* _YOUR ASSIGNMENT_
At the line containing "Task: Download invoice", start repeating the entries exactly, and continue through the last line.

* _SOURCE RECORDS_
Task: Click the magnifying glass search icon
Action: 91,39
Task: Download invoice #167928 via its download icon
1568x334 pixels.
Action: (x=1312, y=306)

* _ANSWER TO THE PROBLEM_
Task: Download invoice #167928 via its download icon
1568x334 pixels.
Action: (x=1312, y=306)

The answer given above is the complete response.